_Your goal_
Pick up the cavolo nero recipe text below and keep writing from the point where it stops.

_Selected passage_
★ ★ ★ ★ ★

Simple and speedy to cook, versatile and brimming with health benefits, cavolo nero is the perfect ingredient for a whole host of warming winter recipes.
The brilliant brassica takes just a few minutes to cook – whether it is boiled, baked, stir fried, steamed or microwaved – and can be be enjoyed in soups, pasta dishes, pies, risottos and more.
Not only delicious, cavolo nero is also nutritious. It is a good source of vitamins A and C, which help the immune system to function normally, lutein which can help with eye health, and vitamin K which plays a role in maintaining normal bones. A source of fibre and calcium, it also contains manganese, copper and iron.
Creamy Cavolo Nero & Leek Soup with Cavolo Nero Crisps

Prep: 10 minutes
Cook: 15 minutes
Serves: 4
Skill Level: Easy
200g bag sliced cavolo nero
1 tbsp extra virgin olive oil
½ tsp smoked paprika
500g Leeks, sliced
1 potato, diced (200g)
1 litre vegetable stock
300ml semi skimmed milk
Instructions:
- Preheat the oven to 200°C, gas mark 6.
- Toss 75g cavolo nero with half the oil and paprika, season and spread out onto a large baking tray, roast for 10 minutes until crisp.
- Meanwhile, heat remaining oil in a large saucepan and fry the remaining cavolo nero, leeks and potato for 5 minutes. Add the stock, cover and simmer for 10 minutes then add the milk. Using a stick blender, process to give a coarse texture.
- Divide between 4 bowls and top with the cavolo nero crisps.
Cooks tip
For a vegan option, replace the milk with soya or almond milk.
Cavolo Nero Risotto with Beans & Mushrooms

Prep: 15 minutes
Cook: 20-25 minutes
Serves: 4
Skill Level: Easy
Ingredients
1 tbsp olive oil
2 shallots, finely sliced (75g)
1 clove garlic, finely chopped
300g risotto rice
100ml white wine
700ml hot vegetable stock
300g chestnut mushrooms, sliced
400g can red kidney beans, drained and rinsed
200g bag sliced cavolo nero
½ x 25g pack parsley, chopped
To serve: freshly grated Parmegiano Reggiano.

★ ★ ★ ★ ★

[A block of data]
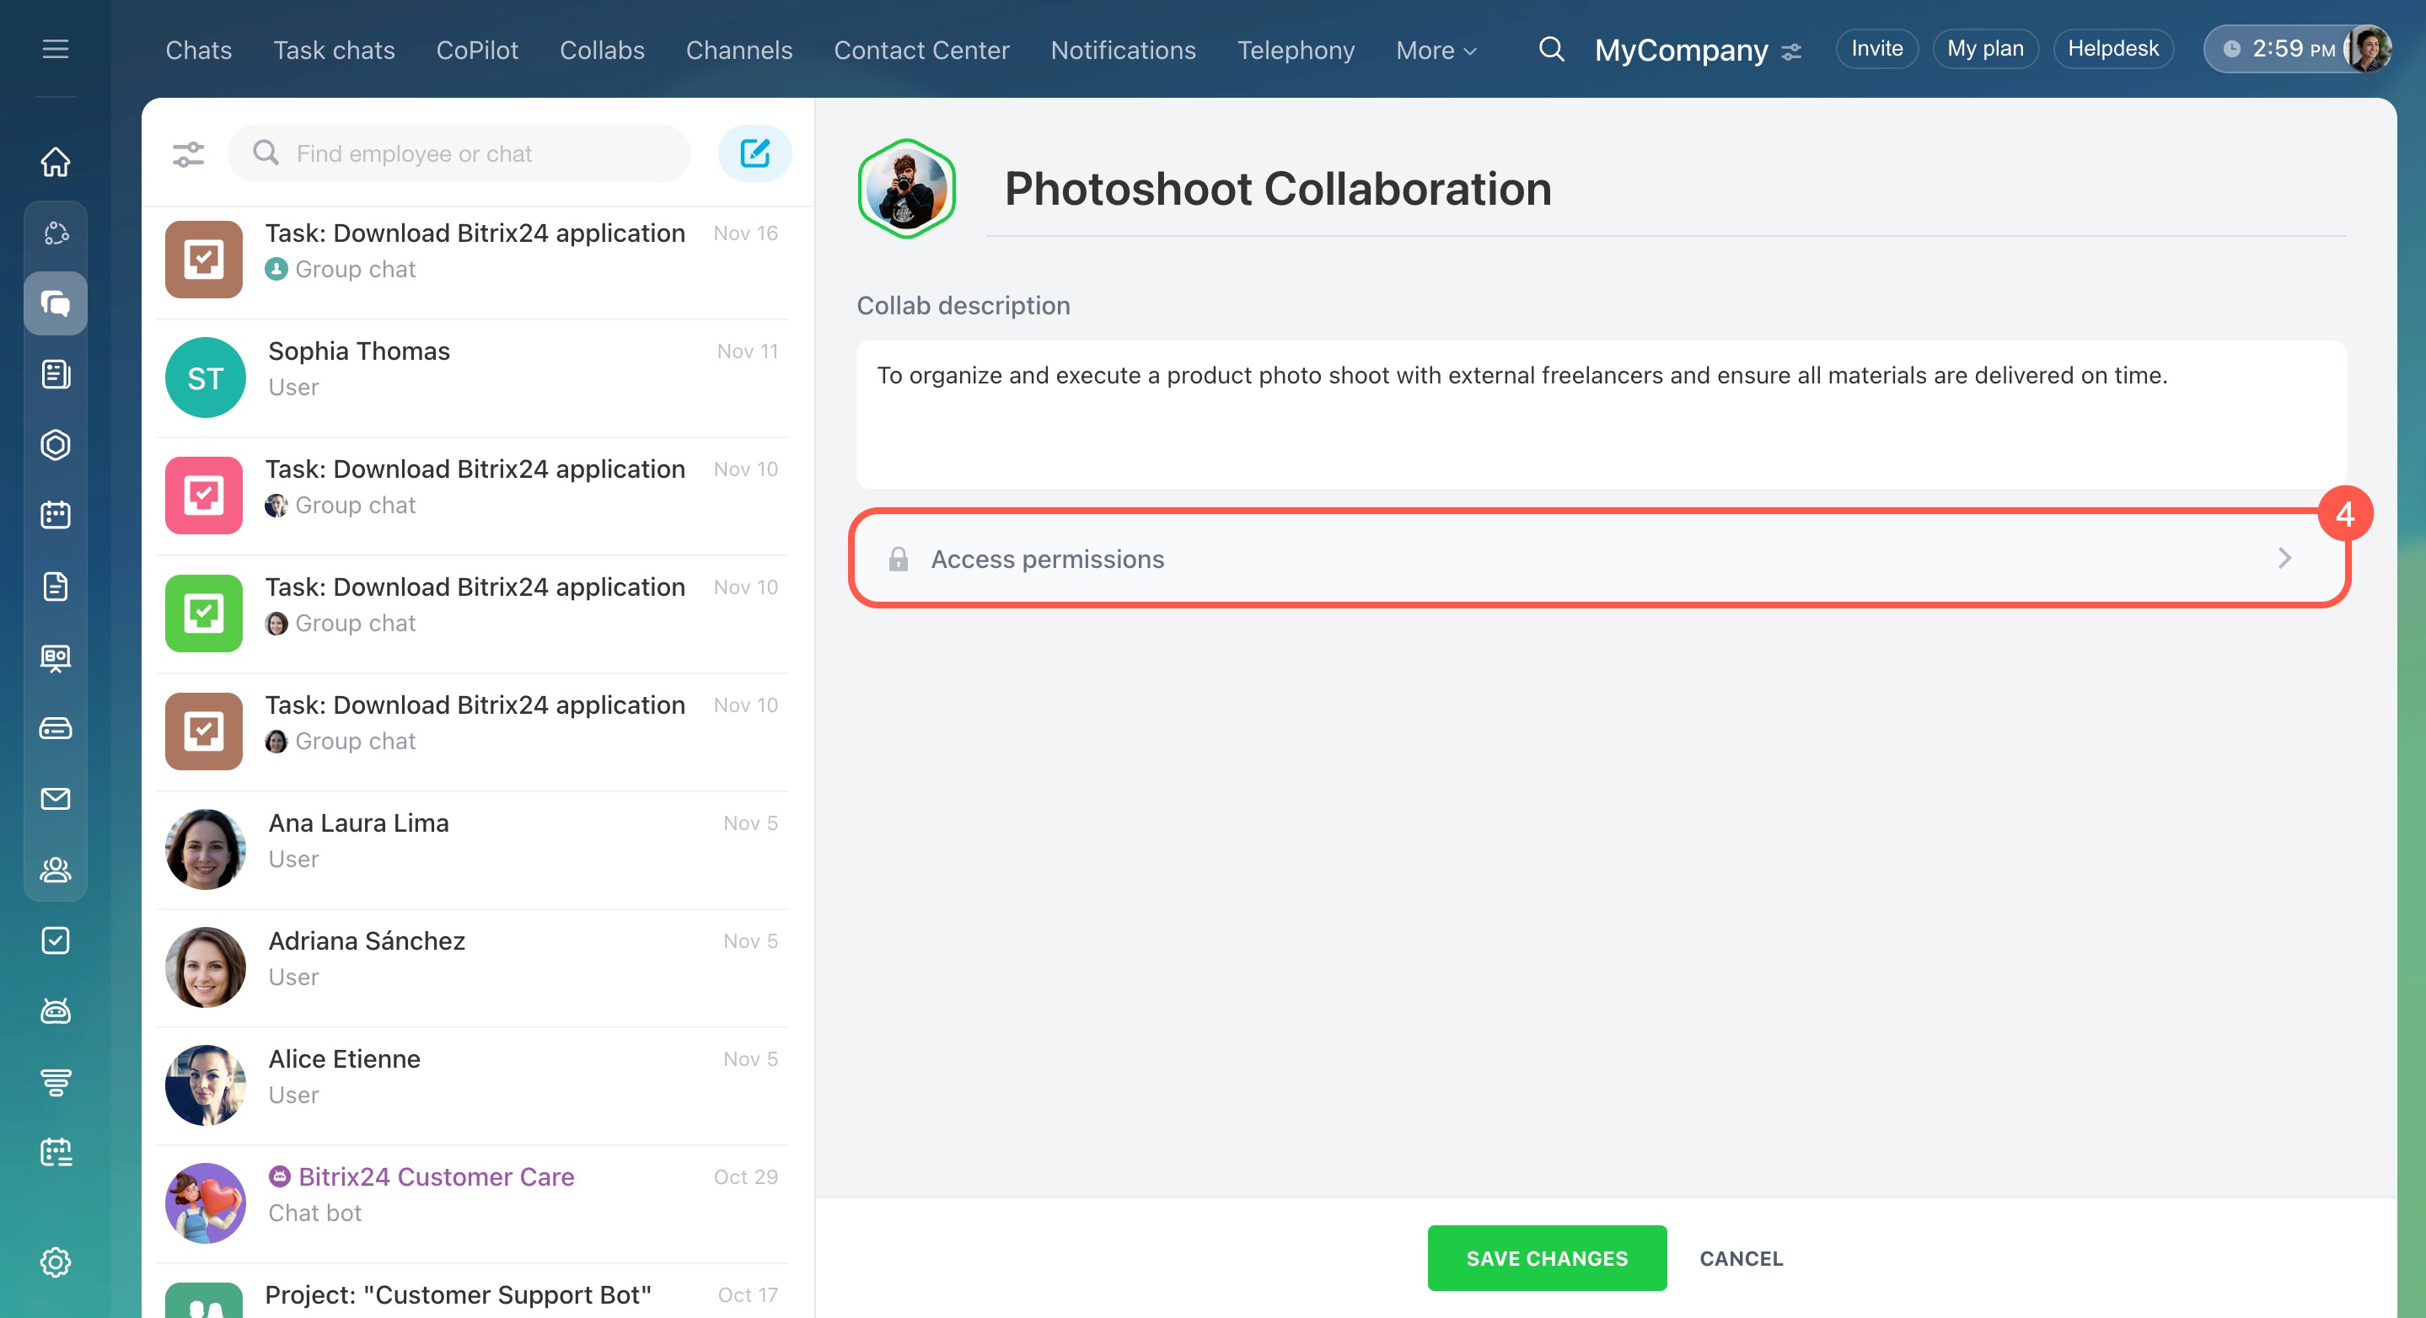Click the tasks checkmark sidebar icon
The image size is (2426, 1318).
[x=56, y=940]
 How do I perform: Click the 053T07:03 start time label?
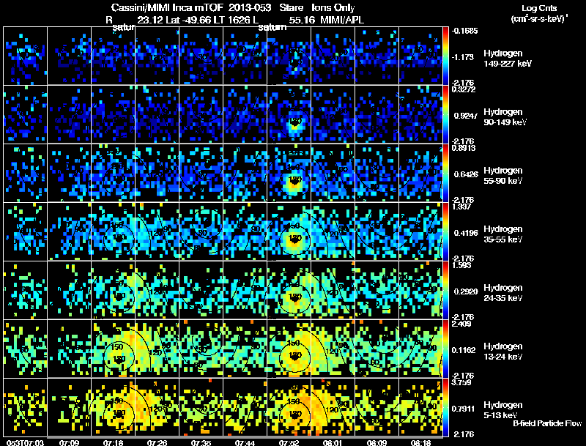25,442
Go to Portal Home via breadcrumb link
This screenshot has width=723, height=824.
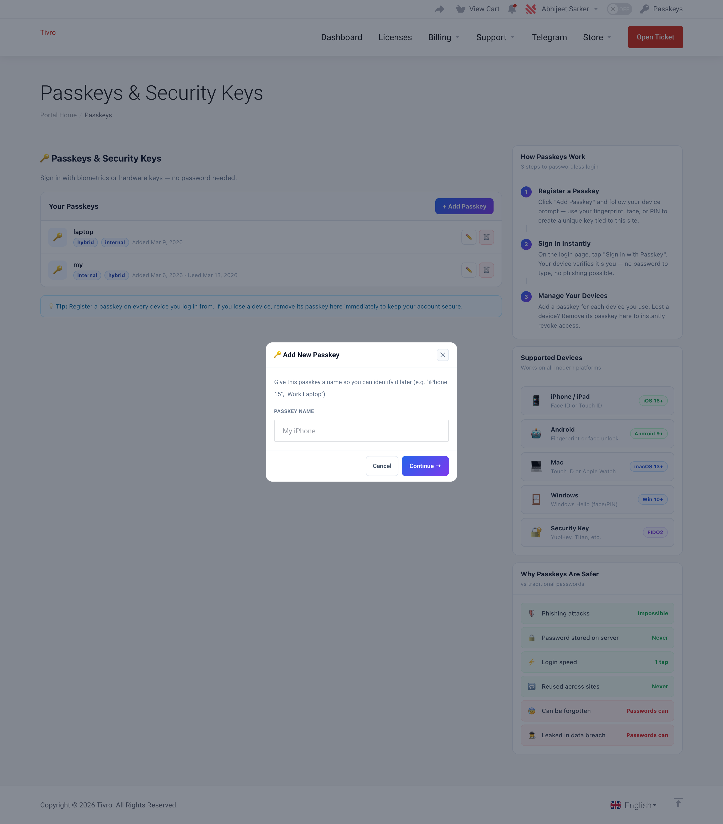(58, 115)
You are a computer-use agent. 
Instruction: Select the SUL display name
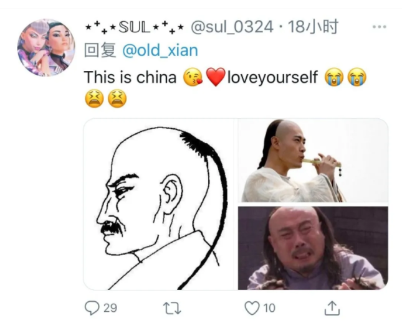tap(135, 27)
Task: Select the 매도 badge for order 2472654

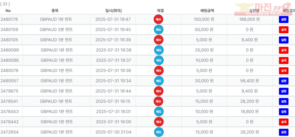Action: click(159, 132)
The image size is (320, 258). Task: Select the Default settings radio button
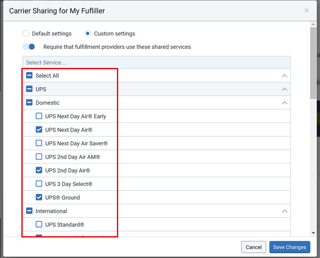point(26,34)
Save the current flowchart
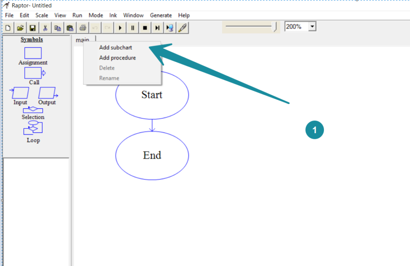The height and width of the screenshot is (266, 410). tap(32, 27)
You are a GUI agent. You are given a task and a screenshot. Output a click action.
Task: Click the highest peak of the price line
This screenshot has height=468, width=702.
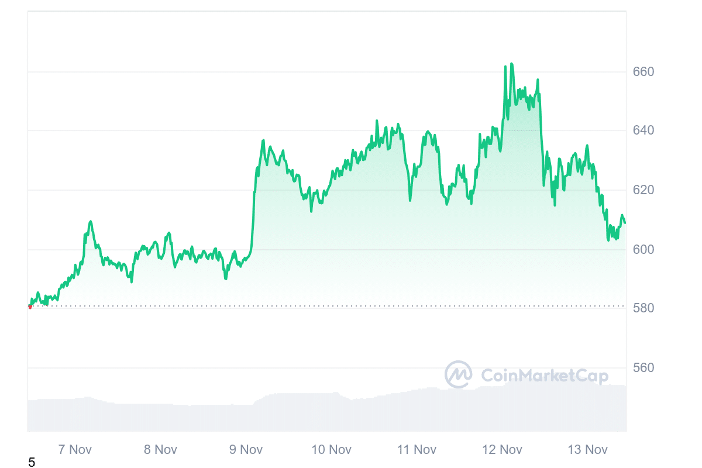(x=511, y=64)
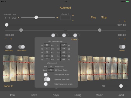Select the l1 midi key field 48

47,45
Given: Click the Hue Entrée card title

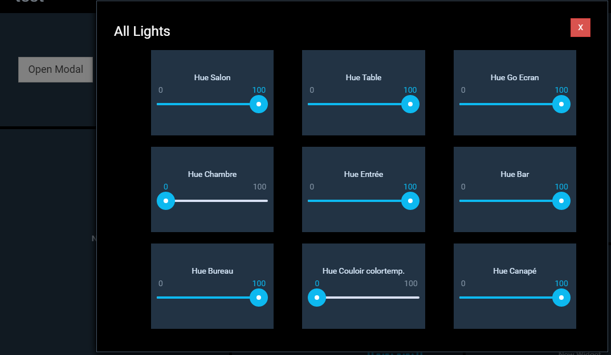Looking at the screenshot, I should click(364, 174).
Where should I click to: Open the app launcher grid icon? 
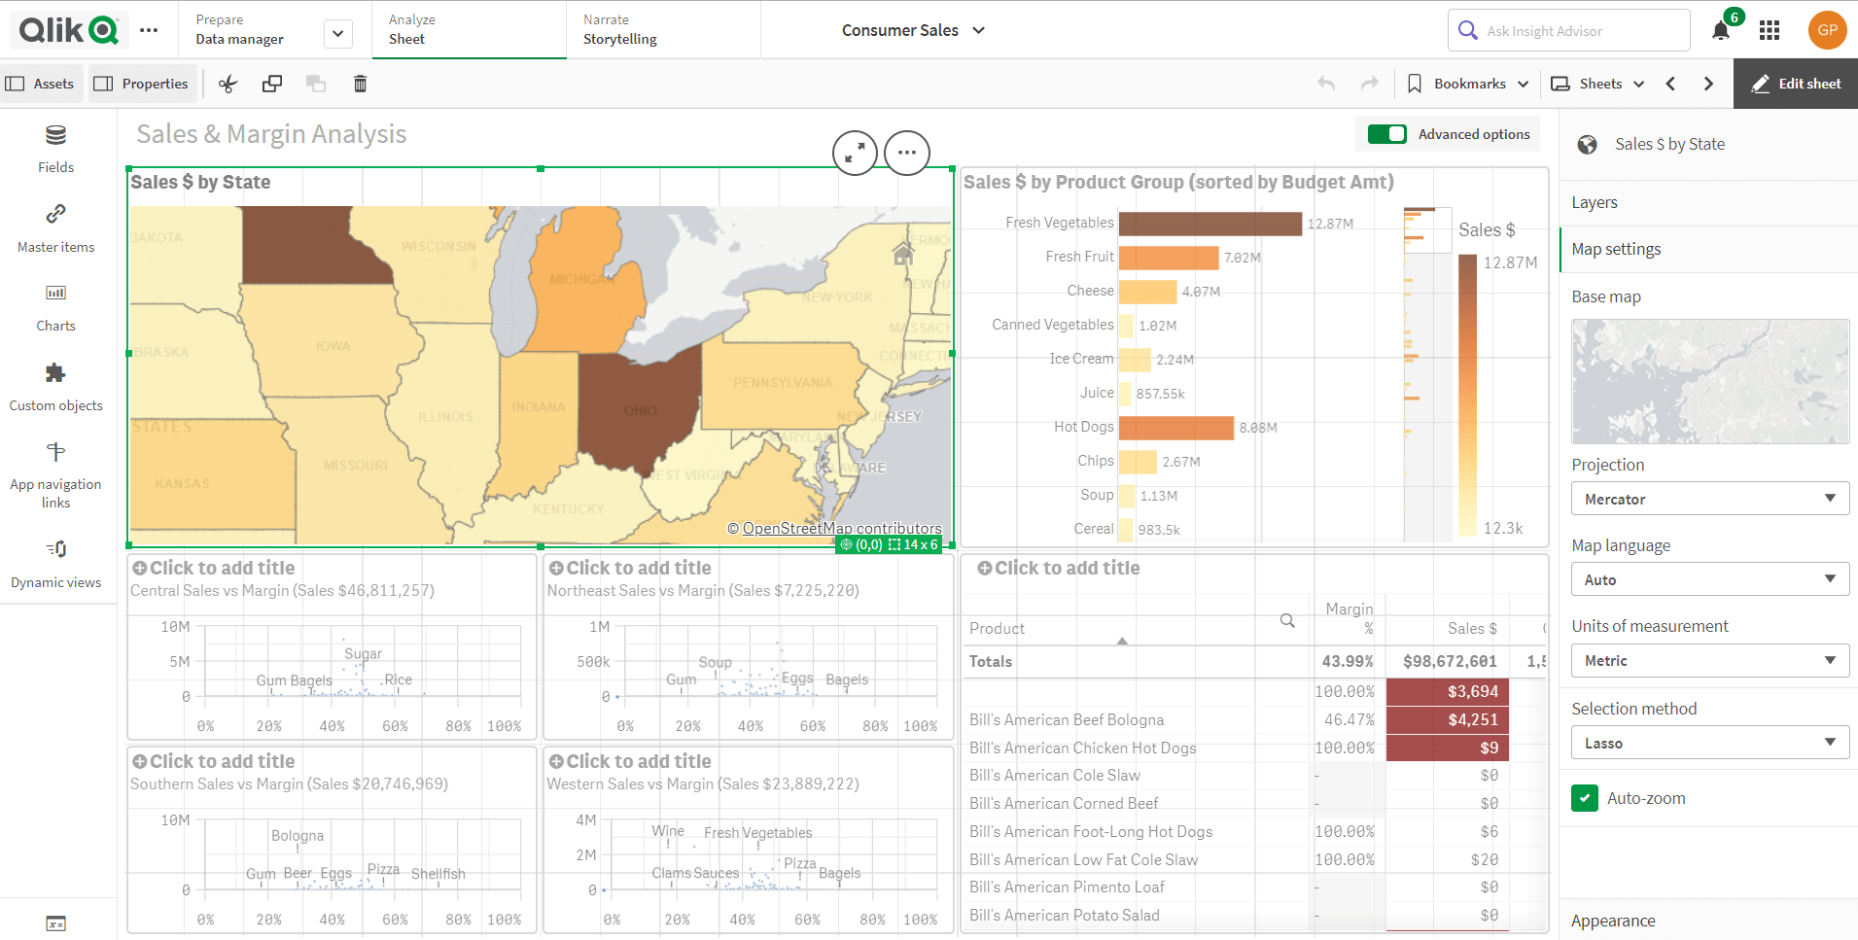point(1769,31)
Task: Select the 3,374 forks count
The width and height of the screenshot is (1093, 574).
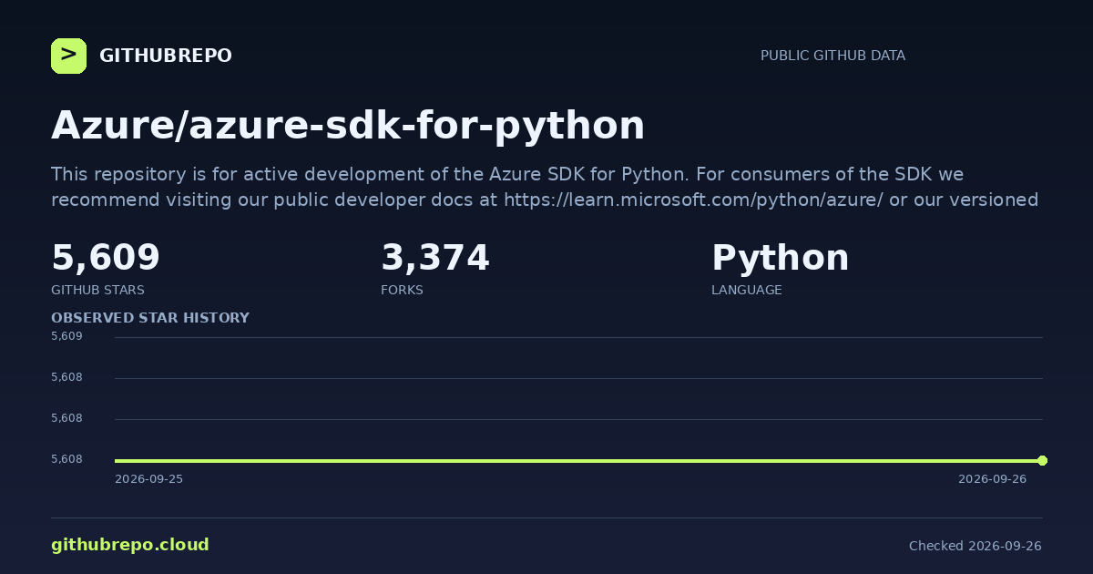Action: point(435,258)
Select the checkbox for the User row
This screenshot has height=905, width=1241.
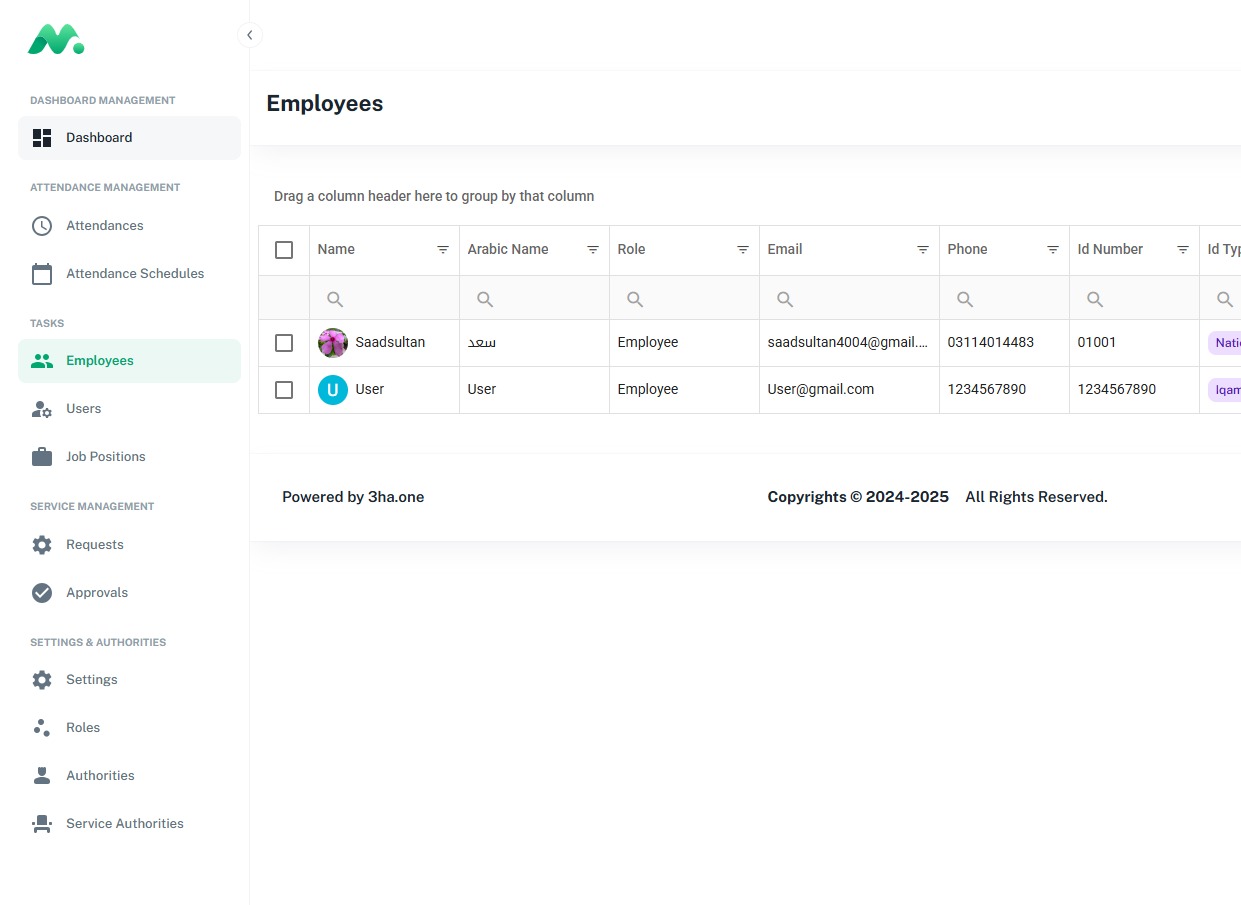point(284,390)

★ ★ ★ ★ ★

_Task result_
Instructions
- Heat the oil in a large, deep frying pan and fry the shallots and garlic for 2-3 minutes. Stir in the rice and cook for 30 seconds before adding the wine. Cook until it has been absorbed.
- Add 1/3 of the stock, cover with a lid and cook gently until nearly all absorbed. Add a further 1/3 of the stock, mushrooms and beans and repeat. Add the remaining stock and the cavolo nero and cook gently, stirring occasionally until rice is tender and most of the stock is absorbed. Season to taste and stir in the parsley.
- Serve with a little grated Parmegiano Reggiano.
Cooks tip
Try using cannellini beans as an alternative, or add prawns for a non-vegetarian option.
Cavolo Nero & Pesto Pasta

Prep: 5 minutes
Cook: 10 minutes
Serves: 4
Skill Level: Easy
Ingredients
300g pasta shapes
300g cavolo nero, shredded
4 tbsp pesto sauce
100g sun dried tomatoes
50g Parmesan cheese, grated
Instructions
1. Cook the pasta in boiling water according to instructions.
2. Drain and return to the pan. Meanwhile, steam the cavolo nero for 5 minutes.
3. Stir the pesto sauce, tomatoes, and half the Parmesan into the pasta and finally stir in the cavolo nero.
4. Transfer to a serving dish and sprinkle over the remaining Parmesan to serve.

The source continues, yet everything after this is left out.